▶ **EXERCISE**: Would you transcribe all of the entries that follow, word for word?

Start of SUPPLIED RECORDS

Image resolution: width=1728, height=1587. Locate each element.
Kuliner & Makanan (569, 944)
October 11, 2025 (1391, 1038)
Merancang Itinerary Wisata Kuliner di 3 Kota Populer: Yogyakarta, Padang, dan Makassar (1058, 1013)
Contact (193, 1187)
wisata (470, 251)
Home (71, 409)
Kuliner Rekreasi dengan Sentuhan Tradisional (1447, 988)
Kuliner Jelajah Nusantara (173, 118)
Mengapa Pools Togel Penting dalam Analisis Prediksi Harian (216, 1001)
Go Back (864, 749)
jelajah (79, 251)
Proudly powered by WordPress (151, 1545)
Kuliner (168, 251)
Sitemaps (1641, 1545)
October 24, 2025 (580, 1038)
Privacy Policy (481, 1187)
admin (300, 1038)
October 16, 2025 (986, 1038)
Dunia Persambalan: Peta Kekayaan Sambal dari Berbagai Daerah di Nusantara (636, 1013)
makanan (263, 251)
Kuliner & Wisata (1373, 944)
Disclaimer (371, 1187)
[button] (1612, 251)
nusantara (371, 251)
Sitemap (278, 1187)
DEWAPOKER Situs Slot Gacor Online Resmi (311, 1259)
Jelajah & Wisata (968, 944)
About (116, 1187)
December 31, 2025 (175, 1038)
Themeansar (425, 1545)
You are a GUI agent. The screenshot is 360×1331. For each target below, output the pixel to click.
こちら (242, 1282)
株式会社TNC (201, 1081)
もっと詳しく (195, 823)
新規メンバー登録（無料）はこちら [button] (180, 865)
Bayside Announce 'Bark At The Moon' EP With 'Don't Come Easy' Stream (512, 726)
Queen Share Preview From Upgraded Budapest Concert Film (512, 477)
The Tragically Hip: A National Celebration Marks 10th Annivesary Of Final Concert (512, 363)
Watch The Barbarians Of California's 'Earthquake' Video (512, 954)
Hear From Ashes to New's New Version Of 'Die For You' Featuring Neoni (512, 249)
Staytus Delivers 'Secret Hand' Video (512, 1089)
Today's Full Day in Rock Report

End of SUPPLIED RECORDS

▶ **WRITTEN ANSWER**:
Image resolution: width=1728, height=1587. Locate each element.
Kuliner & Makanan (569, 944)
October 11, 2025 (1391, 1038)
Merancang Itinerary Wisata Kuliner di 3 Kota Populer: Yogyakarta, Padang, dan Makassar (1058, 1013)
Contact (193, 1187)
wisata (470, 251)
Home (71, 409)
Kuliner Rekreasi dengan Sentuhan Tradisional (1447, 988)
Kuliner Jelajah Nusantara (173, 118)
Mengapa Pools Togel Penting dalam Analisis Prediksi Harian (216, 1001)
Go Back (864, 749)
jelajah (79, 251)
Proudly powered by WordPress (151, 1545)
Kuliner (168, 251)
Sitemaps (1641, 1545)
October 24, 2025 (580, 1038)
Privacy Policy (481, 1187)
admin (300, 1038)
October 16, 2025 (986, 1038)
Dunia Persambalan: Peta Kekayaan Sambal dari Berbagai Daerah di Nusantara (636, 1013)
makanan (263, 251)
Kuliner & Wisata (1373, 944)
Disclaimer (371, 1187)
[button] (1612, 251)
nusantara (371, 251)
Sitemap (278, 1187)
DEWAPOKER Situs Slot Gacor Online Resmi (311, 1259)
Jelajah & Wisata (968, 944)
About (116, 1187)
December 31, 2025 (175, 1038)
Themeansar (425, 1545)
You are a GUI agent. The screenshot is 360×1331. For each target below, output the pixel to click.
こちら (242, 1282)
株式会社TNC (201, 1081)
もっと詳しく (195, 823)
新規メンバー登録（無料）はこちら [button] (180, 865)
Bayside Announce 'Bark At The Moon' EP With 'Don't Come Easy' Stream (512, 726)
Queen Share Preview From Upgraded Budapest Concert Film (512, 477)
The Tragically Hip: A National Celebration Marks 10th Annivesary Of Final Concert (512, 363)
Watch The Barbarians Of California's 'Earthquake' Video (512, 954)
Hear From Ashes to New's New Version Of 'Die For You' Featuring Neoni (512, 249)
Staytus Delivers 'Secret Hand' Video (512, 1089)
Today's Full Day in Rock Report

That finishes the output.